Task instructions:
This exercise asks for a copy of each line in the records below with the word "computer" in it.

━━━━━━

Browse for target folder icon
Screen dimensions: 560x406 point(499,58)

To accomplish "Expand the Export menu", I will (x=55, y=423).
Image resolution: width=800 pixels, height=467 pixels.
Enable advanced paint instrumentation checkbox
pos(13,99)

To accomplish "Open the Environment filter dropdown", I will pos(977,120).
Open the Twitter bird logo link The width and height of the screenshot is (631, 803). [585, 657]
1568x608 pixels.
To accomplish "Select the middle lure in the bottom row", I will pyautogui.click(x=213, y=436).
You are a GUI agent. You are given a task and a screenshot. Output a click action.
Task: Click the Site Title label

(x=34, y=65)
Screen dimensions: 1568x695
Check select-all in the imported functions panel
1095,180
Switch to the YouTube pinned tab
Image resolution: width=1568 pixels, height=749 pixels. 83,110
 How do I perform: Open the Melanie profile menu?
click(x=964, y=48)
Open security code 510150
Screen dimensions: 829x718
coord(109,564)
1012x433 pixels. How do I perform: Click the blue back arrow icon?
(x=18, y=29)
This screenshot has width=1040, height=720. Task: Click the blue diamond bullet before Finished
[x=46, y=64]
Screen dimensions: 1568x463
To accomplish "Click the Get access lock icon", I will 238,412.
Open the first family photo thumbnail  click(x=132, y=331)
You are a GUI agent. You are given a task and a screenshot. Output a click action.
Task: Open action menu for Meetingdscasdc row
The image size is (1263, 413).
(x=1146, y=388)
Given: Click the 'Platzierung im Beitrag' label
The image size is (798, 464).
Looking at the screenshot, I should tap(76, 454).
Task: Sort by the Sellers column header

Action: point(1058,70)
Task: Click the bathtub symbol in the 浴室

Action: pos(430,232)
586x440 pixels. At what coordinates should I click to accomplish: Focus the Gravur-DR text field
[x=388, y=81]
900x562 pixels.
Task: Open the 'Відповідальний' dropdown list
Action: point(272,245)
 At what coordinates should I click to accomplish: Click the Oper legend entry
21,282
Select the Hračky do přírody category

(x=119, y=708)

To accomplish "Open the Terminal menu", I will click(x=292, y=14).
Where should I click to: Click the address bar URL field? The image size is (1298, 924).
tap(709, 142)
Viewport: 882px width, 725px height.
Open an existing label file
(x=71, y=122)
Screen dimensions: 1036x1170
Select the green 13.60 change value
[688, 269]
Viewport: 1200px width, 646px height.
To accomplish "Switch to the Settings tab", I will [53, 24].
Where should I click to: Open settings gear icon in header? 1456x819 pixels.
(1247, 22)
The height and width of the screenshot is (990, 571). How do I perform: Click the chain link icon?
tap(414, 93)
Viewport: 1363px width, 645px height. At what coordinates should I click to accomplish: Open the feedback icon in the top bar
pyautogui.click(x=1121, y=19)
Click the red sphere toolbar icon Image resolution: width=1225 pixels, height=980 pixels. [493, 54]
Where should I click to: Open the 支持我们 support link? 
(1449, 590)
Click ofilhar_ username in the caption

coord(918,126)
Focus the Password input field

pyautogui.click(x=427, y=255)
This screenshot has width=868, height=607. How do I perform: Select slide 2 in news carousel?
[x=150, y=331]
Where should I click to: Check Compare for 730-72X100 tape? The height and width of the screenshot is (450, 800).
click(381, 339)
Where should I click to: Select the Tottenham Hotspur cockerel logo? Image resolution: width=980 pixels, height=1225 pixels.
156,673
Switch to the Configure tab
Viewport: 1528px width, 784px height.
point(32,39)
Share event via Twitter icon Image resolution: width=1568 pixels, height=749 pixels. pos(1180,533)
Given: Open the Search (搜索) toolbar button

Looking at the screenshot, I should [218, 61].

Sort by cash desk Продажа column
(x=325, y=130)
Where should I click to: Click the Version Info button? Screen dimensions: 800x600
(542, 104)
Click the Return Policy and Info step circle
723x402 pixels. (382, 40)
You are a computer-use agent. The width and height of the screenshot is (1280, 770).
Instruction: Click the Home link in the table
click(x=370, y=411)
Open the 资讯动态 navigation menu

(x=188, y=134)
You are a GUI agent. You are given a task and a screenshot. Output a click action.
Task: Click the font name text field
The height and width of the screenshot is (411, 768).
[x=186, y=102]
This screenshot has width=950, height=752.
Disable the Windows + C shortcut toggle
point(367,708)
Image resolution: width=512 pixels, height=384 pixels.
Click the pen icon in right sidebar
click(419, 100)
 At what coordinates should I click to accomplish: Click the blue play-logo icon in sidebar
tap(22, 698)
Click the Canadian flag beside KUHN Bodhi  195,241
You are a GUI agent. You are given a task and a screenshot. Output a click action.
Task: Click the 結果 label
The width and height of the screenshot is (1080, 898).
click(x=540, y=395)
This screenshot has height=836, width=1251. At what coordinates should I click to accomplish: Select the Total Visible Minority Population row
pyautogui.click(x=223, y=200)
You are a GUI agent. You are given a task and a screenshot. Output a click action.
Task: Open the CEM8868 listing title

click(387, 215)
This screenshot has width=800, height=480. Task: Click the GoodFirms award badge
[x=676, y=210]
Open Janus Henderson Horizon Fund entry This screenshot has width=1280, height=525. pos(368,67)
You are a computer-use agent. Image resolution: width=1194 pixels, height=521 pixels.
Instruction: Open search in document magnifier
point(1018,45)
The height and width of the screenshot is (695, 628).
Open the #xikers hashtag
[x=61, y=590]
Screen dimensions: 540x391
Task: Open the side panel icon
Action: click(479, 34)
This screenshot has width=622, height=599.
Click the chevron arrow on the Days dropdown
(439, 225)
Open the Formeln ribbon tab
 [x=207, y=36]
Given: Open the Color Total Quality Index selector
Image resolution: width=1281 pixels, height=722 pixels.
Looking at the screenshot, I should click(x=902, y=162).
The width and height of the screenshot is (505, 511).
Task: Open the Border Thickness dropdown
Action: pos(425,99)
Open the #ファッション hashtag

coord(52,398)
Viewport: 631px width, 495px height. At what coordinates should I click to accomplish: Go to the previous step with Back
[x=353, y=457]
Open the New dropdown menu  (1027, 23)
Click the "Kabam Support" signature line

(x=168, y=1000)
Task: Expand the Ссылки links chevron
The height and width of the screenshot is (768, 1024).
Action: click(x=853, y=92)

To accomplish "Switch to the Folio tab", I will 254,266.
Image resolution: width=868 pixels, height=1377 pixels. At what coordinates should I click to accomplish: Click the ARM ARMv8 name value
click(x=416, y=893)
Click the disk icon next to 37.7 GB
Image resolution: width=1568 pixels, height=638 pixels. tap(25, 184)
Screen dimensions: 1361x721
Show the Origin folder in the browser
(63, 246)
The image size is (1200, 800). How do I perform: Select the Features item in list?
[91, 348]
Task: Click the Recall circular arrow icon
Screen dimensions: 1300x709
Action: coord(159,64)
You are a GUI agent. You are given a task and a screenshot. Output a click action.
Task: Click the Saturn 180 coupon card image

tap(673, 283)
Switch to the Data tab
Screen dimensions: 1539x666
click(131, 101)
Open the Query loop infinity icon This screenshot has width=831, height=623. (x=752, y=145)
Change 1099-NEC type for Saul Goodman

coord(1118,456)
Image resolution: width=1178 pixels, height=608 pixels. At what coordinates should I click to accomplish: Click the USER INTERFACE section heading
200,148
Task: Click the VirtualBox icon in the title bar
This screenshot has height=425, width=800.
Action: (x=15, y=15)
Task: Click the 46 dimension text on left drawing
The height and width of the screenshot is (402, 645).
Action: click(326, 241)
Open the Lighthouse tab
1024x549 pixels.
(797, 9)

━━━━━━

Expected output:
You are a computer-use agent. The width and height of the screenshot is (1280, 770).
You are a computer-use agent. Image resolution: width=1194 pixels, height=521 pixels.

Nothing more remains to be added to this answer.